小さくカットされた色とりどりの野菜の角切りに、同じくらいのサイズにカットされた鶏肉も入って、ご飯と一緒に痛めたケチャップライス。
エビフライに唐揚げにミートボール、タコ型ウインナー、クラムチャウダーに、カットフルーツにプリン。
「あーうー!あーうー!」
それらを一口食べる度に驚いた顔をしてから、頬に手を当てて嬉しそうに微笑むから、見てるはくはくとコスモスの心が先に幸せで満腹になりそうで。
「ああ、はくはく様!イカ墨スパゲッティとパンの行き来が止まりません!美味しいです!」
そう言って笑ったコスモスの口は、お約束でイカ墨の黒に染まっているから、
「きゃっきゃ!」
はくはくの笑顔の視線につられたキュルがコスモスを見て、楽しそうだったからそれも幸せである。
「あ、うんまー。サンドイッチ!あら、珈琲も最高かよ!」
「不思議!あんなに大きかったチーズタルトがどうしてもうこんなに小さくなってるの?」
「あーうー!」
「あ、すみません!カツサンド単品追加注文お願いします!」
「ああ!どうしてお別れなの、私のチーズタルト?ずっと一緒にいたかった!」
「あーうー!きゃっきゃっ!」
注文したサンドウィッチのハム、レタス、マヨネーズにほんの少しの辛しの塩梅が凄く美味しくて、思わずカツサンドを単品で追加注文するほど旨かったし、そのカツサンドも厚切りカツとソースの相性が抜群だった。

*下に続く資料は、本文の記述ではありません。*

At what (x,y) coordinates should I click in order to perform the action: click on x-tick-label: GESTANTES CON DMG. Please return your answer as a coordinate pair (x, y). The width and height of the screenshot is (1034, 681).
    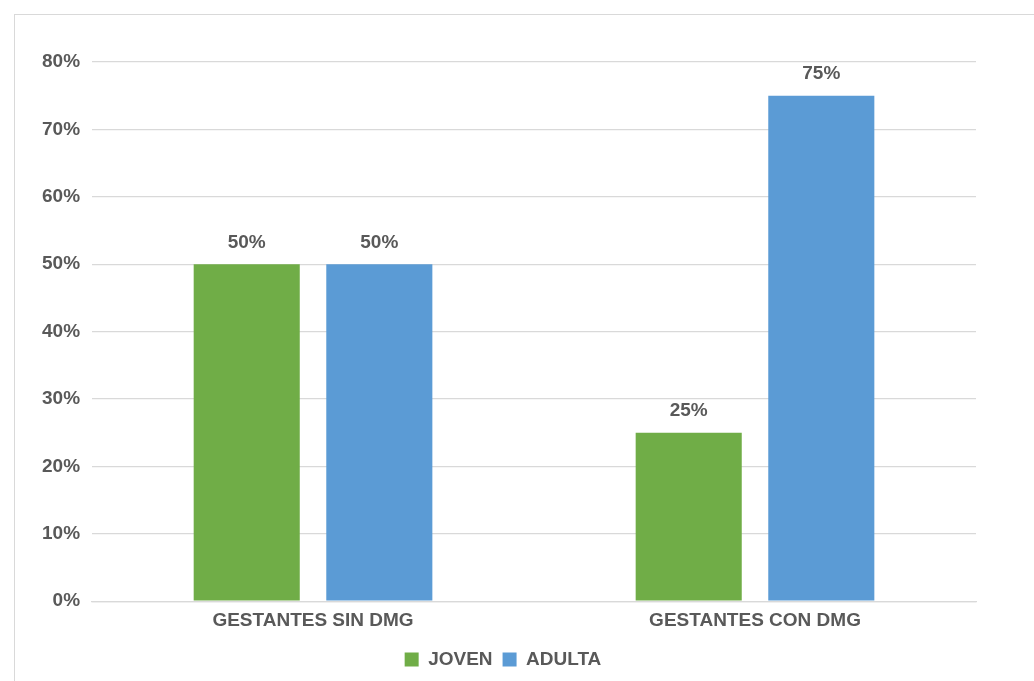
    Looking at the image, I should click on (755, 619).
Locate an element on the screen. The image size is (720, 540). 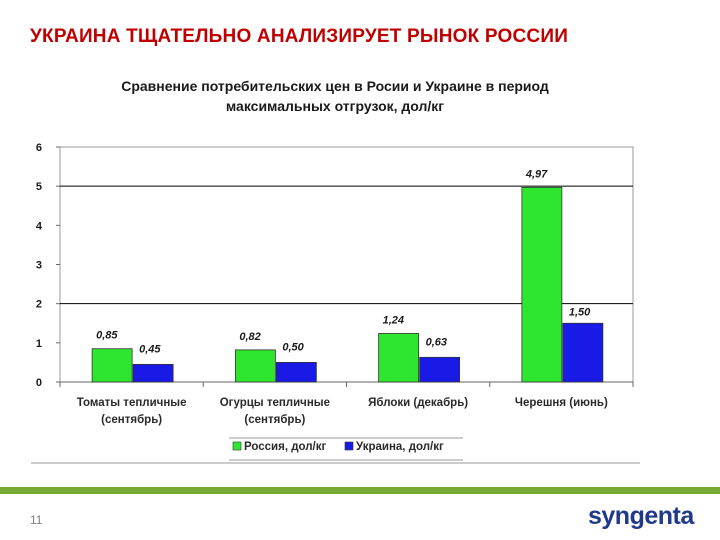
data-label-russia: 4,97 is located at coordinates (536, 174).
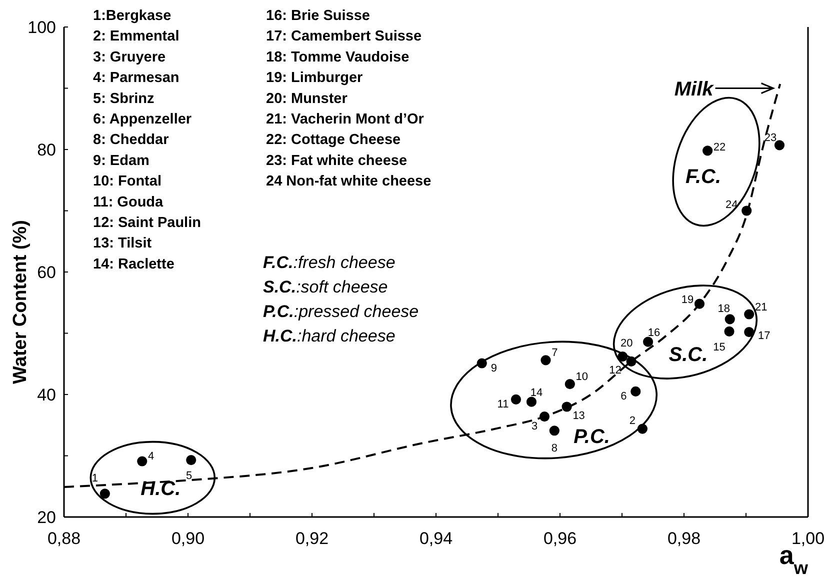 The image size is (832, 582). What do you see at coordinates (349, 182) in the screenshot?
I see `annotation: 24 Non-fat white cheese` at bounding box center [349, 182].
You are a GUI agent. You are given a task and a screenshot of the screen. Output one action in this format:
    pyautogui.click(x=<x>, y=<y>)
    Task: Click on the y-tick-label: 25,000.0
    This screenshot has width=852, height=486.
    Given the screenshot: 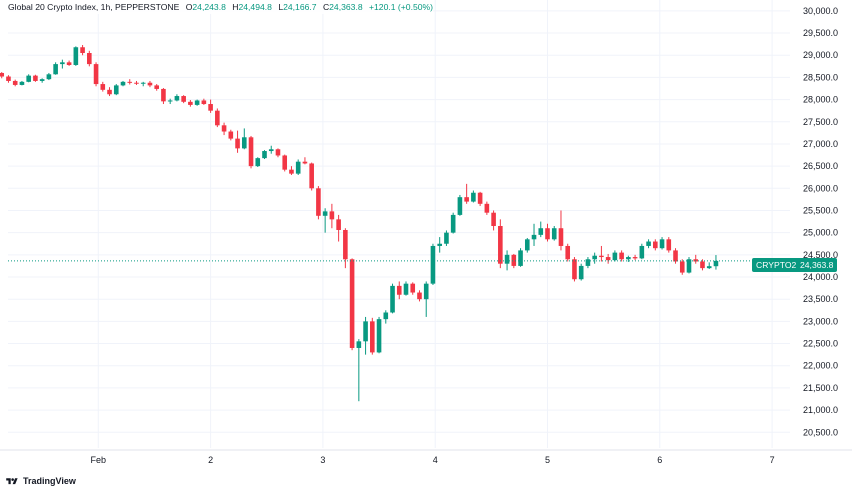 What is the action you would take?
    pyautogui.click(x=820, y=233)
    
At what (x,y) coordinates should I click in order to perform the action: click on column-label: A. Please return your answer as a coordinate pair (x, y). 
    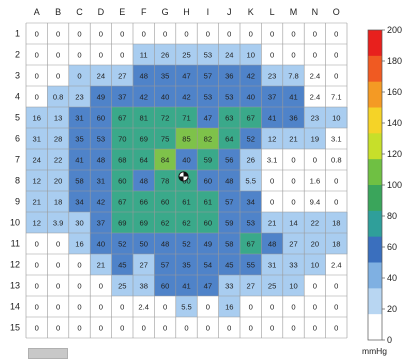
    Looking at the image, I should click on (37, 12).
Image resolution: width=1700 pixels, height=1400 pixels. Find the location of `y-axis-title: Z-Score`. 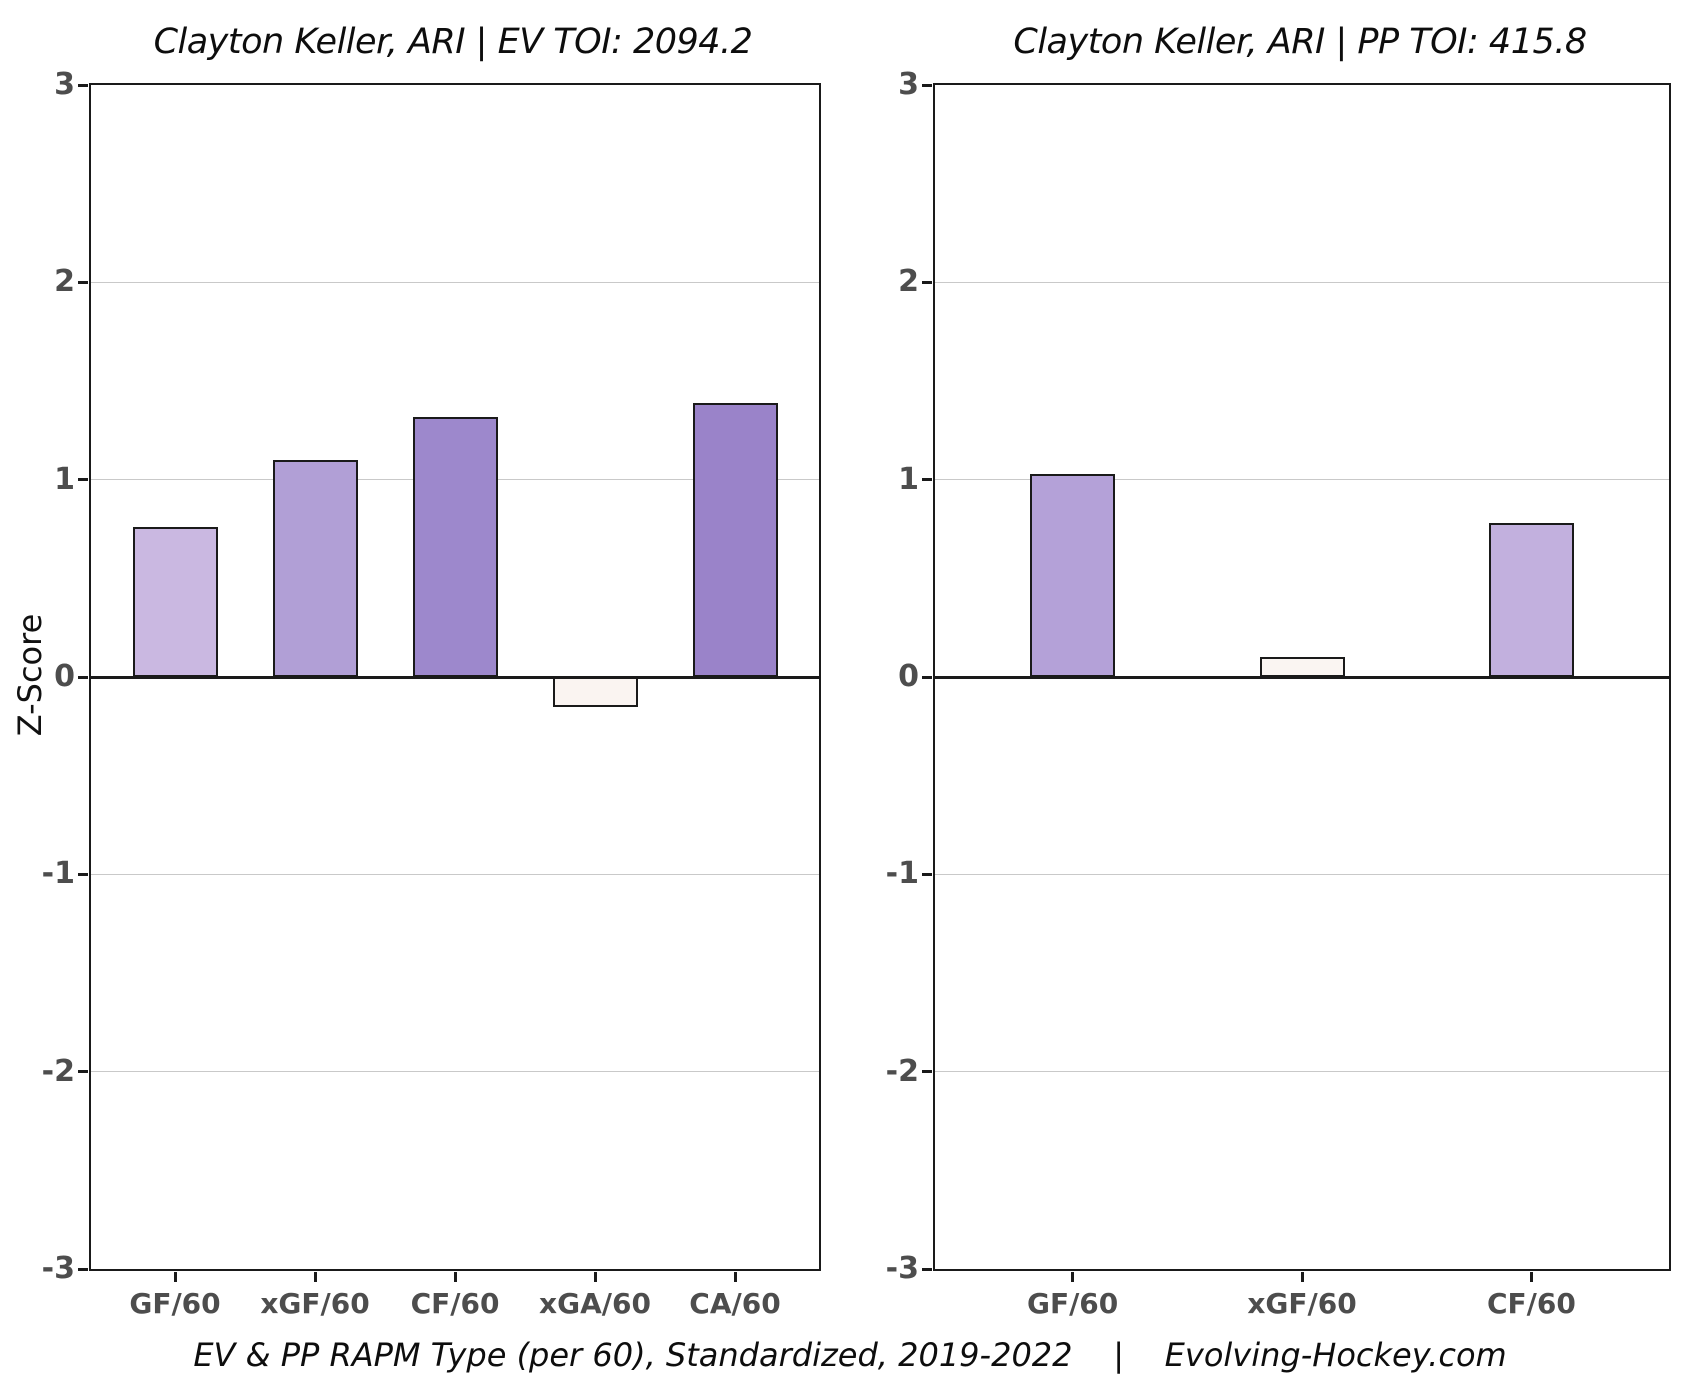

コスモスはイカ墨スパゲッティとパンを平らげて、チーズタルトがいつの間にか小さくなっていると言い張っていたが、あまりに美味しいからコスモスが食べる口が止まらなかっただけである。
成長期なのだからしっかり食べれば良いのだとはくはくは思うから、こちらも問題など何もない。
コスモスちゃんが美味しいそうに食べていたから全て良しだ。
最後に食べ終わったのは、まだ幼いキュルだったが、食べ物を掴んだ手をはくはくとコスモスに両方から綺麗に拭かれて、やっぱりご満悦で嬉しそうに笑ったから、やはりはくはくの店の選び方は良いと自画自賛していたのだが、ふいに、
「ここの店も大当たりだったけど、もしかして、この村の店全部このレベル?」
そう思い始めたはくはくだった。
キュルを小綺麗にして、服を着せて、美味しいごはんを食べさせよう決めた、はくはくとコスモスの行動はそのほとんどを、『腐敗の呪われ』として殺されそうになった翌日にはかなえた事になる。
それはつまり、
昨日までの不幸にまみれたキュルはもういない―――ここにいるのは、今や幸福なキュルである。